This server is optimized for batching: tools accept either a single string or a list. Agents should prefer passing lists (multi-query / multi-URL) to reduce round-trips.

Project Structure

High-level layout:

  • src/www_search_mcp/server.py: MCP entry point (FastMCP creation, tool registration, shutdown hooks)
  • src/www_search_mcp/info.py: single source of truth for tool docs + web_mcp_info
  • src/www_search_mcp/tools/: one file per MCP tool implementation
  • src/www_search_mcp/search.py: DuckDuckGo search + GitHub/PyPI API logic
  • src/www_search_mcp/utils/: shared reusable building blocks (no MCP wiring)

utils/ modules (shared code):

  • utils/http_async.py: shared niquests.AsyncSession, DNS resolver preset, global outbound request semaphore (WEB_REQUEST_LIMIT)
  • utils/fetch_processing.py: response -> standardized payload helpers (fetch markdown, save-to-file, streamed download limits)
  • utils/paths.py: URL/path validation and small normalizations (validate_url, resolve_path, normalize_fetch_div)
  • utils/search_exec.py: common search execution logic (execute_search, FIELD_MAPS, clamping)
  • utils/cache.py: TTL/LRU caches (sync + async-safe)
  • utils/throttle.py: global throttling (sync + async)
  • utils/html.py: HTML -> Markdown conversion helpers

Note: tools typically import from the www_search_mcp.utils facade, which re-exports the stable public helpers from these modules.

System Requirements

Requirement Version
uv Install guide
Python 3.10+ (managed automatically by uv)
Playwright Chromium browser (installed via post-install script)

Install uv

macOS / Linux:

curl -LsSf https://astral.sh/uv/install.sh | sh

Windows (PowerShell):

powershell -ExecutionPolicy ByPass -c "irm https://astral.sh/uv/install.ps1 | iex"

macOS (Homebrew):

brew install uv

Installation

Option 1: Run directly with uvx (recommended)

No clone needed.
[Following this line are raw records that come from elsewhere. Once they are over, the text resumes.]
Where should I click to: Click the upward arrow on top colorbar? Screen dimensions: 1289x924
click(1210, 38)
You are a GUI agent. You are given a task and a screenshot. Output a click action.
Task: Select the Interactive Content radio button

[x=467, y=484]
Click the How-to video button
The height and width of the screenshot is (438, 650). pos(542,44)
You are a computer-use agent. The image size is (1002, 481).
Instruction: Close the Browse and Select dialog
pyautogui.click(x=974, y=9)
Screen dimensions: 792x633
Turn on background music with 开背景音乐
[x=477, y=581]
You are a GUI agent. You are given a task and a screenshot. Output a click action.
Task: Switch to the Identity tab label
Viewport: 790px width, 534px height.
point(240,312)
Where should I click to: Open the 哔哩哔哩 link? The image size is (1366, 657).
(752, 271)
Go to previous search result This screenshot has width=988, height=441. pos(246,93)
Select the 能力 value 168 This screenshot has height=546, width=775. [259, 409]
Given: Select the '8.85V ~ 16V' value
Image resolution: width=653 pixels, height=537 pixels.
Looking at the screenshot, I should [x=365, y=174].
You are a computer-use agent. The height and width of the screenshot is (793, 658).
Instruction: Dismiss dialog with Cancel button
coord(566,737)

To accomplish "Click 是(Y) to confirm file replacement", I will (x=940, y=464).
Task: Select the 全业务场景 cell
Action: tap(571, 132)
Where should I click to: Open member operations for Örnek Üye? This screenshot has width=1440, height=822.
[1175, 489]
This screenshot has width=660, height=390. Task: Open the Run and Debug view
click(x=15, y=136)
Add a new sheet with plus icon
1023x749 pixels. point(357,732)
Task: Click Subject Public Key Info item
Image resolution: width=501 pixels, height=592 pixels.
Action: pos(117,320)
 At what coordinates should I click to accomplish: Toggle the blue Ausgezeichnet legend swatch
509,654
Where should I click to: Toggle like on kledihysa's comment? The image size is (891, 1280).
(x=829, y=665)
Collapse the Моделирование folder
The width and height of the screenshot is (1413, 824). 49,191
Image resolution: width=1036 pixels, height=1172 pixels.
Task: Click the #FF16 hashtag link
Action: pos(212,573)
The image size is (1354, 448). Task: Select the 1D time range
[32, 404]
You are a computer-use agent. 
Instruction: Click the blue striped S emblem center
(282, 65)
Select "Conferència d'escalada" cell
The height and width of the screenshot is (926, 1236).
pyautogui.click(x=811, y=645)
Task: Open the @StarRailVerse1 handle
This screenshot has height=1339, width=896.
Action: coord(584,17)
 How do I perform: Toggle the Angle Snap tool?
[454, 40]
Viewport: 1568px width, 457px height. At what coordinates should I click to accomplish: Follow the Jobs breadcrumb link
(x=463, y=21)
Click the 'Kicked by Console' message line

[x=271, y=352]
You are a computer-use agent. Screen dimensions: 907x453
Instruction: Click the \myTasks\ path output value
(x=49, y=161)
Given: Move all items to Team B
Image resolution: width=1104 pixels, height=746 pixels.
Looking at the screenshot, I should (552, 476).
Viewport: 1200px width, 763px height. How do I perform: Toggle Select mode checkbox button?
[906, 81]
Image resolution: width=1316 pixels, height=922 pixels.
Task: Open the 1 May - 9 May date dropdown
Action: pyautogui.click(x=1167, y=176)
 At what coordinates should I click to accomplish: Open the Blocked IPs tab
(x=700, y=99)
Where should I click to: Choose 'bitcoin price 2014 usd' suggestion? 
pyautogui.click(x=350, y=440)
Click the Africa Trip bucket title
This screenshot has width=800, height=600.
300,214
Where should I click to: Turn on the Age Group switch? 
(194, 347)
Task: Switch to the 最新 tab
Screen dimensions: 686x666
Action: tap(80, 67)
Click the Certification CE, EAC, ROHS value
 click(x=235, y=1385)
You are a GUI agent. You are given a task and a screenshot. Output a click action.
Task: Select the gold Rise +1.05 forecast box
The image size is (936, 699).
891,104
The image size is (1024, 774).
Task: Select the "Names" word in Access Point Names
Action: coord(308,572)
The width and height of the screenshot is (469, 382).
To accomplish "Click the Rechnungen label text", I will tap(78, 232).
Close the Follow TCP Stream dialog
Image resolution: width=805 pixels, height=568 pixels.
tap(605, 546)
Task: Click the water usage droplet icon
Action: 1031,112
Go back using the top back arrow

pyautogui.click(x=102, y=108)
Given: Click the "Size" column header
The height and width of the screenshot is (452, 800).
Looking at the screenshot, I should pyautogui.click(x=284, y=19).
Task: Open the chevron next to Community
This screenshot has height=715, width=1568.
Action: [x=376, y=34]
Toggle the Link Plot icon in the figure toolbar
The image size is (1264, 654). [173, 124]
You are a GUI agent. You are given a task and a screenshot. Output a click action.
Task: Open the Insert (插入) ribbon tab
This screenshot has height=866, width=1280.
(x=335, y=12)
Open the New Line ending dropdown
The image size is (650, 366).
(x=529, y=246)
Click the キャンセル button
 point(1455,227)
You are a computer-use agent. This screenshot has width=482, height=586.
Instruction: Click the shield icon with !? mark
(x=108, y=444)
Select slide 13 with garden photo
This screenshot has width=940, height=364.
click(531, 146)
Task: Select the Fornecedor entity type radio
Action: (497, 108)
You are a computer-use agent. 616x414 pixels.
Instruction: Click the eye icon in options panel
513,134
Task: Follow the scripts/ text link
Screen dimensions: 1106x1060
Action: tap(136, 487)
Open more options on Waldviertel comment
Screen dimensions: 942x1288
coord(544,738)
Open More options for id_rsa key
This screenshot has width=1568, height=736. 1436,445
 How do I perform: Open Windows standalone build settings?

Runs from PyPI. Updates automatically on each run:

uvx www-search-mcp

MCP client config:

{
  "mcpServers": {
    "www-search-mcp": {
      "command": "uvx",
      "args": ["www-search-mcp"]
    }
  }
}

Option 2: Install as a uv tool

# From PyPI
uv tool install www-search-mcp

# After installation, the command is available globally:
www-search-mcp

To update or reinstall:

uv tool upgrade www-search-mcp
# or force reinstall latest:
uv tool install --force www-search-mcp@latest

MCP client config (global tool):

{
  "mcpServers": {
    "www-search-mcp": {
      "command": "www-search-mcp"
    }
  }
}

Option 3: Run from local source (for development)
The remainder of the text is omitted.